[INPUT FOR THIS TASK — start]
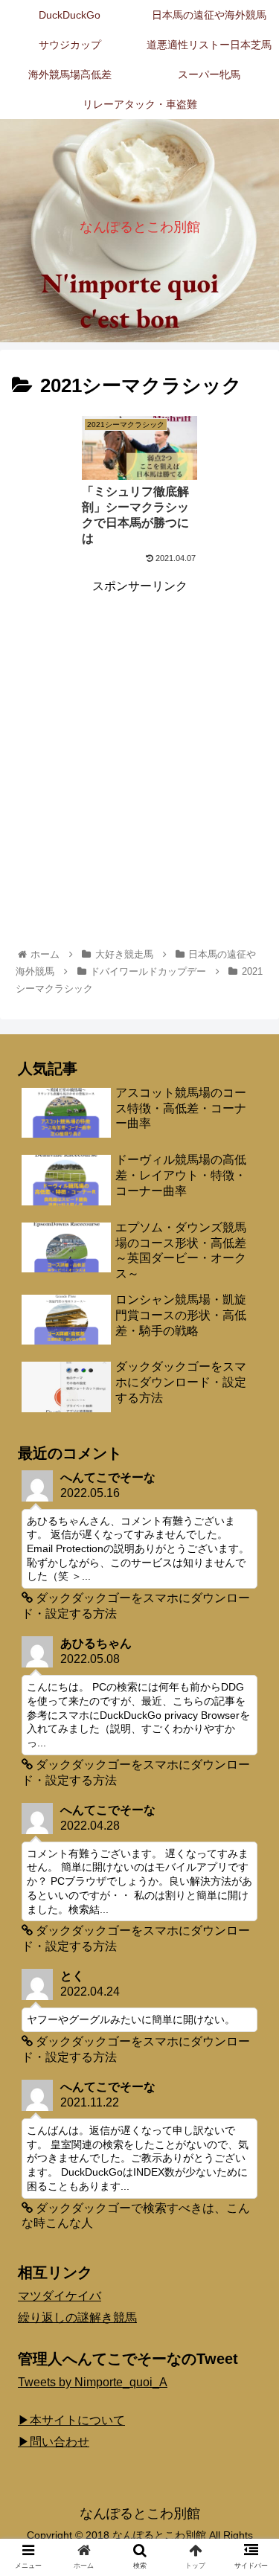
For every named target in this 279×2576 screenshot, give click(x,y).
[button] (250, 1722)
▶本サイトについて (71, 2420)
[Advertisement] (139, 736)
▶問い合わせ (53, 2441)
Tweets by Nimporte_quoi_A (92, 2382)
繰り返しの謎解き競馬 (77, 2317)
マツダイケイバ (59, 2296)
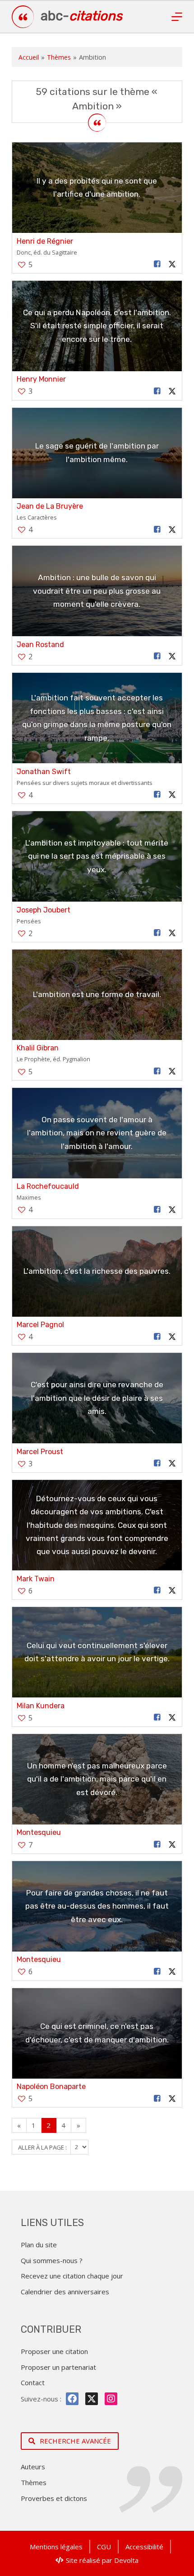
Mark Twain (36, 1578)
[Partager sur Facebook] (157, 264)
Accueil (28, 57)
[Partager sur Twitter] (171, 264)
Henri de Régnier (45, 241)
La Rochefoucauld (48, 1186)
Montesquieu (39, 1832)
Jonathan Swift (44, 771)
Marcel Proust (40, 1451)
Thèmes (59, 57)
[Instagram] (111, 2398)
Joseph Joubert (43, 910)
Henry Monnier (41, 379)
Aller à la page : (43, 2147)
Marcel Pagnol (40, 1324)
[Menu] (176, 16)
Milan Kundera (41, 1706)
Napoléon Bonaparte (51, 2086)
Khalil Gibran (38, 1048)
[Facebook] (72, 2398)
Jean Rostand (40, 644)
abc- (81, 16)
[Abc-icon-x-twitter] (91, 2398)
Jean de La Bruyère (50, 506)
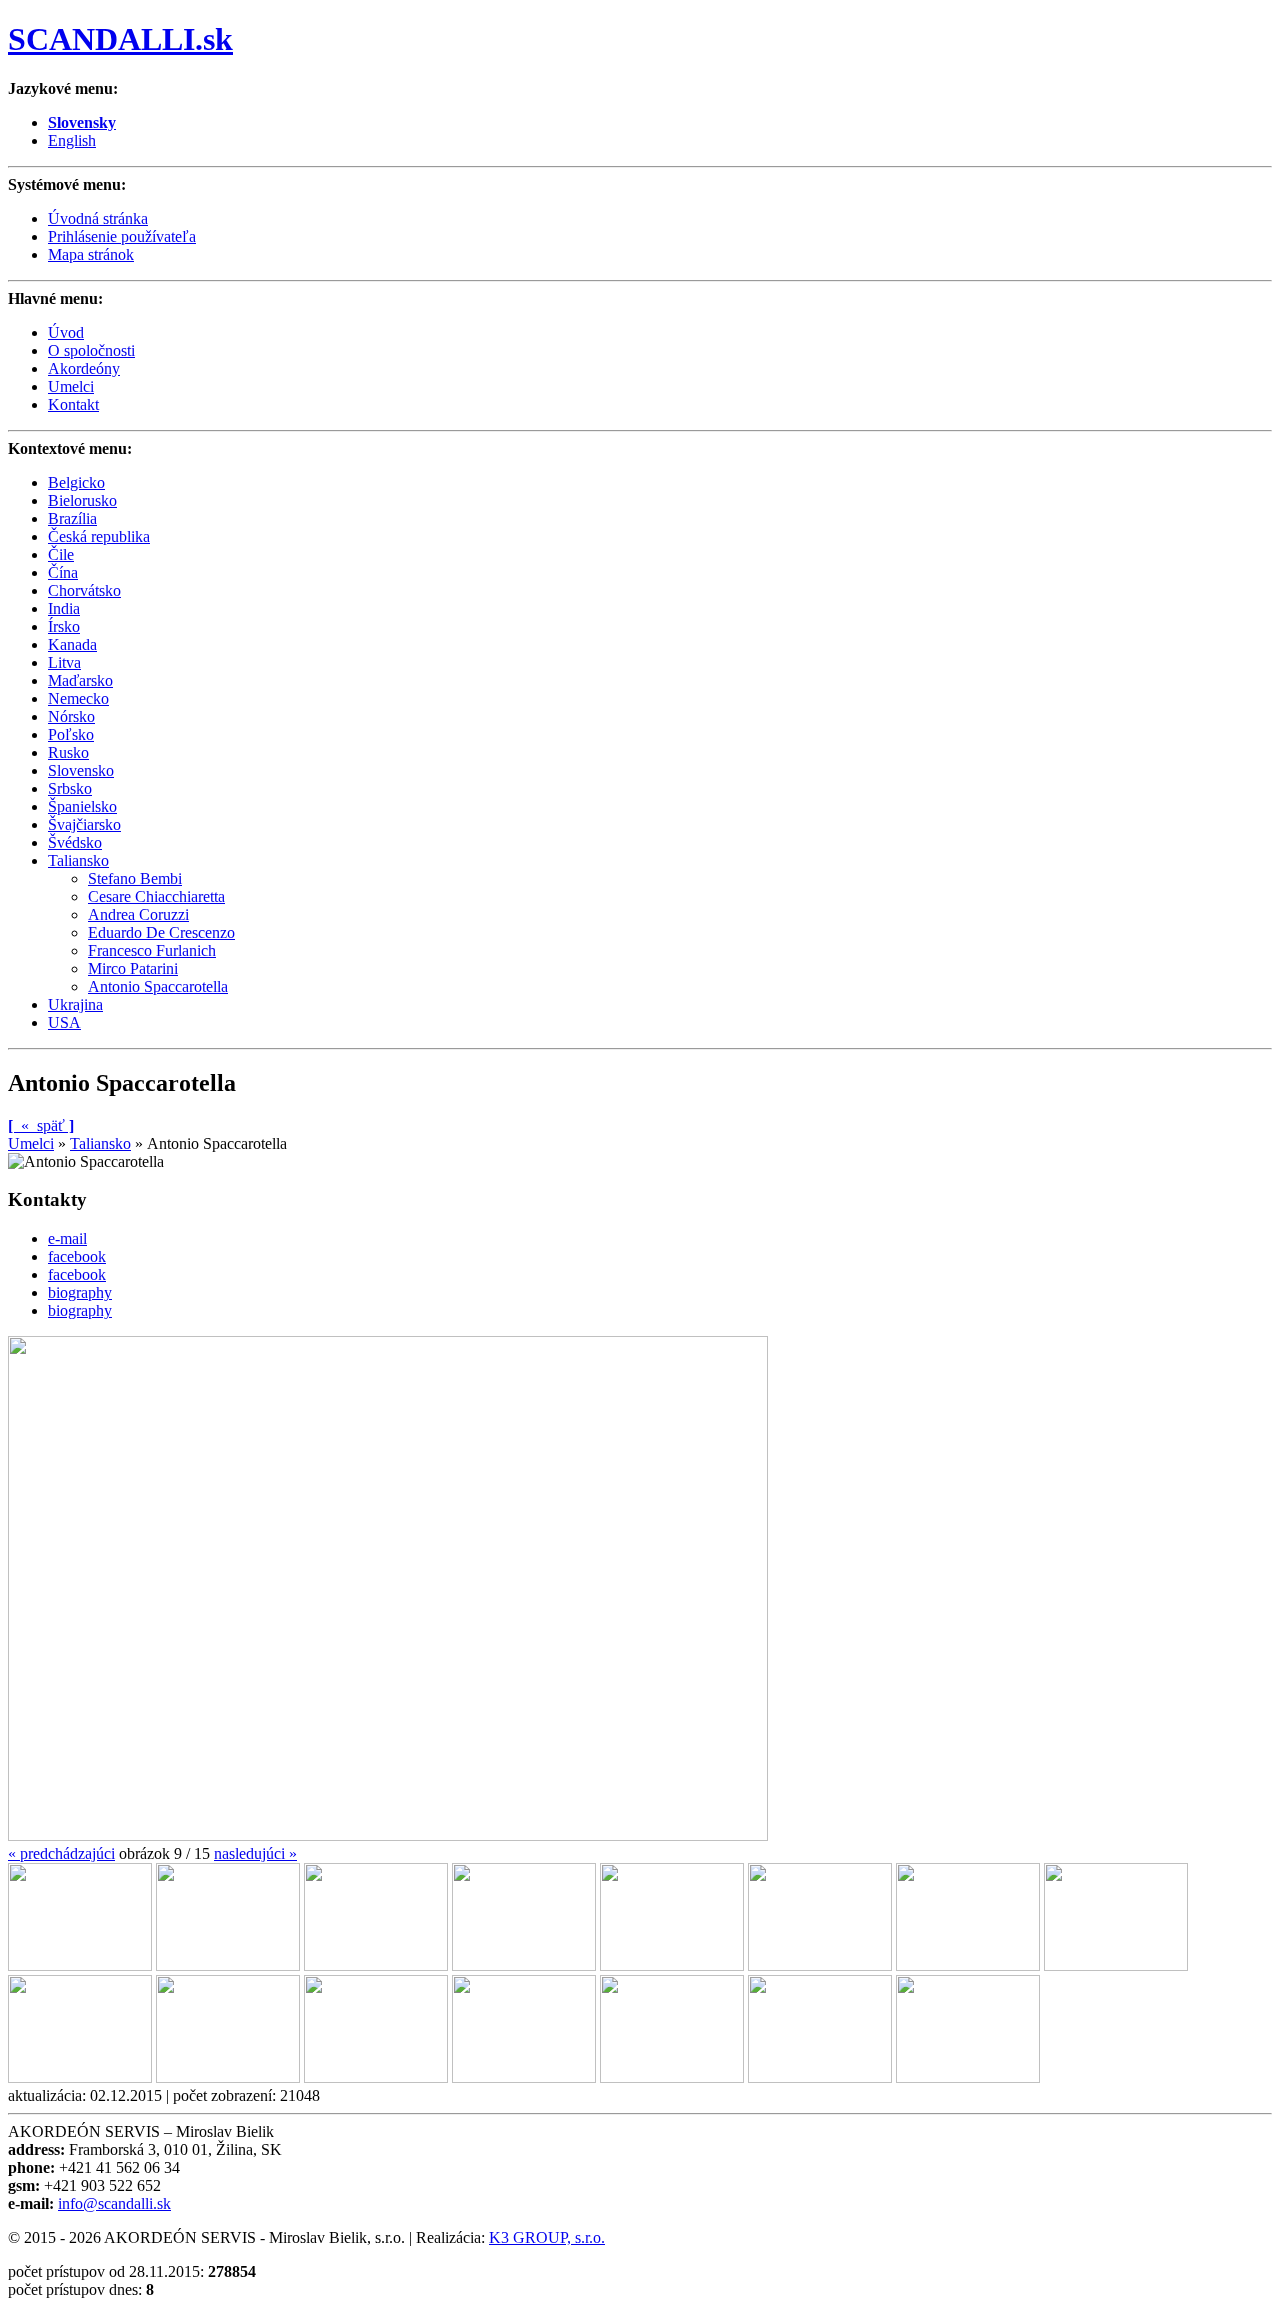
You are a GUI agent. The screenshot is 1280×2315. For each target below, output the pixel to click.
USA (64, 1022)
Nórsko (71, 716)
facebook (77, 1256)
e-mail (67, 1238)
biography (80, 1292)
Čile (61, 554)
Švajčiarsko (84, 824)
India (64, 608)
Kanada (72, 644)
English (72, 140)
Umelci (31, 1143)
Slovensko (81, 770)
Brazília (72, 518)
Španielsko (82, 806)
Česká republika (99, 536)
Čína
[INPUT FOR THIS TASK — finish]
## TASK PROMPT
Excluding the pictures, restate the records above word for word.

## ANSWER FOR THE TASK
For every named target in this 279×2576 screenshot, give click(x,y).
[button] (250, 1722)
▶本サイトについて (71, 2420)
[Advertisement] (139, 736)
▶問い合わせ (53, 2441)
Tweets by Nimporte_quoi_A (92, 2382)
繰り返しの謎解き競馬 (77, 2317)
マツダイケイバ (59, 2296)
Mark Twain (36, 1578)
[Partager sur Facebook] (157, 264)
Accueil (28, 57)
[Partager sur Twitter] (171, 264)
Henri de Régnier (45, 241)
La Rochefoucauld (48, 1186)
Montesquieu (39, 1832)
Jonathan Swift (44, 771)
Marcel Proust (40, 1451)
Thèmes (59, 57)
[Instagram] (111, 2398)
Joseph Joubert (43, 910)
Henry Monnier (41, 379)
Aller à la page : (43, 2147)
Marcel Pagnol (40, 1324)
[Menu] (176, 16)
Milan Kundera (41, 1706)
Napoléon Bonaparte (51, 2086)
Khalil Gibran (38, 1048)
[Facebook] (72, 2398)
Jean Rostand (40, 644)
abc- (81, 16)
[Abc-icon-x-twitter] (91, 2398)
Jean de La Bruyère (50, 506)
You are a GUI agent. The screenshot is 1280×2315. For each target below, output the pixel to click.
USA (64, 1022)
Nórsko (71, 716)
facebook (77, 1256)
e-mail (67, 1238)
biography (80, 1292)
Čile (61, 554)
Švajčiarsko (84, 824)
India (64, 608)
Kanada (72, 644)
English (72, 140)
Umelci (31, 1143)
Slovensko (81, 770)
Brazília (72, 518)
Španielsko (82, 806)
Česká republika (99, 536)
Čína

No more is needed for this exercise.